WASHINGTON (Reuters) – A U.S. safety regulator said on Thursday it has allowed SoftBank Group-backed autonomous vehicle startup Nuro Inc to temporarily deploy up to 5,000 low-speed electric delivery vehicles without human controls like mirrors and steering wheels.
The National Highway Traffic Safety Administration’s (NHTSA) approval of a petition by Nuro will allow the privately held robotics company to deploy the “R2,” a delivery vehicle designed to have no human occupants and operate exclusively with an automated driving system.
Automakers must currently meet nearly 75 auto safety standards, many of which were written decades ago with the assumption that a licensed driver would be in control of the vehicle.
This is the first time NHTSA is approving a petition to allow the deployment of automated driving systems without meetings all existing U.S. auto safety standards. U.S. lawmakers have spent years trying to overhaul federal laws to speed the deployment of self-driving vehicles.
Transportation Secretary Elaine Chao said for Nuro self-driving delivery vehicles “certain features that the department traditionally required – such as mirrors and windshield for vehicles carrying drivers – no longer make sense.”
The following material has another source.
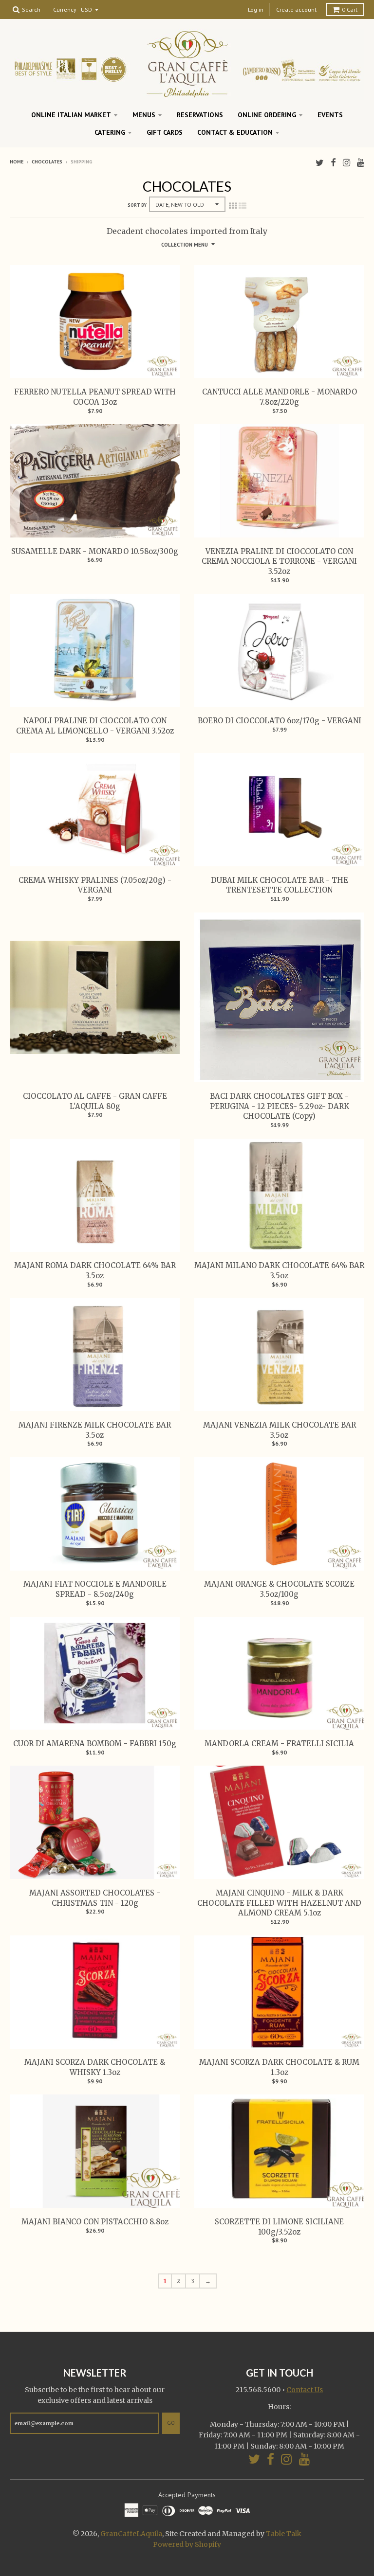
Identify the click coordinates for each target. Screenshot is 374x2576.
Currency (64, 10)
NHTSA is allowing Nuro to deploy the vehicles during a two-year period as part of a local delivery service for restaurants, grocery stores, and other companies.
The “R2,” which Nuro describes as an “electric-powered delivery robot,” is designed to make short trips and will be restricted to pre-mapped neighborhood streets. It is about half the width of a regular car, has no steering wheel or seating positions and gull wing cargo doors.
Nuro said Americans “waste a lot of time running errands” and that it envisions “a future where everything comes to you, on-demand, for free.”
NHTSA said the R2 includes the same automated driving system in Nuro’s prior “R1” vehicle. Because the “R2” is classified as a low-speed neighborhood vehicle, it does not need to meet all safety requirements of traditional vehicles.
Nuro, which was co-founded in 2016 by two former engineers of Google’s self-driving car project, said last year it raised $940 million from SoftBank Group Corp which valued the Silicon Valley-based company at $2.7 billion. The funding by SoftBank came through its $100 billion Vision Fund.
Nuro has worked with Kroger Co since 2018 on a pilot project to deliver groceries autonomously first in Scottsdale, Arizona and then in Houston, Texas. Walmart Inc and Domino’s Pizza said last year they would launch pilot delivery projects with Nuro in Houston.
NHTSA is requiring real-time reporting about safety issues, regular meetings with the agency, and community engagement in deployment areas.
Nuro told NHTSA in its October 2018 petition the “R2” vehicles will at all times be monitored by remote human operators who can take over driving control if needed.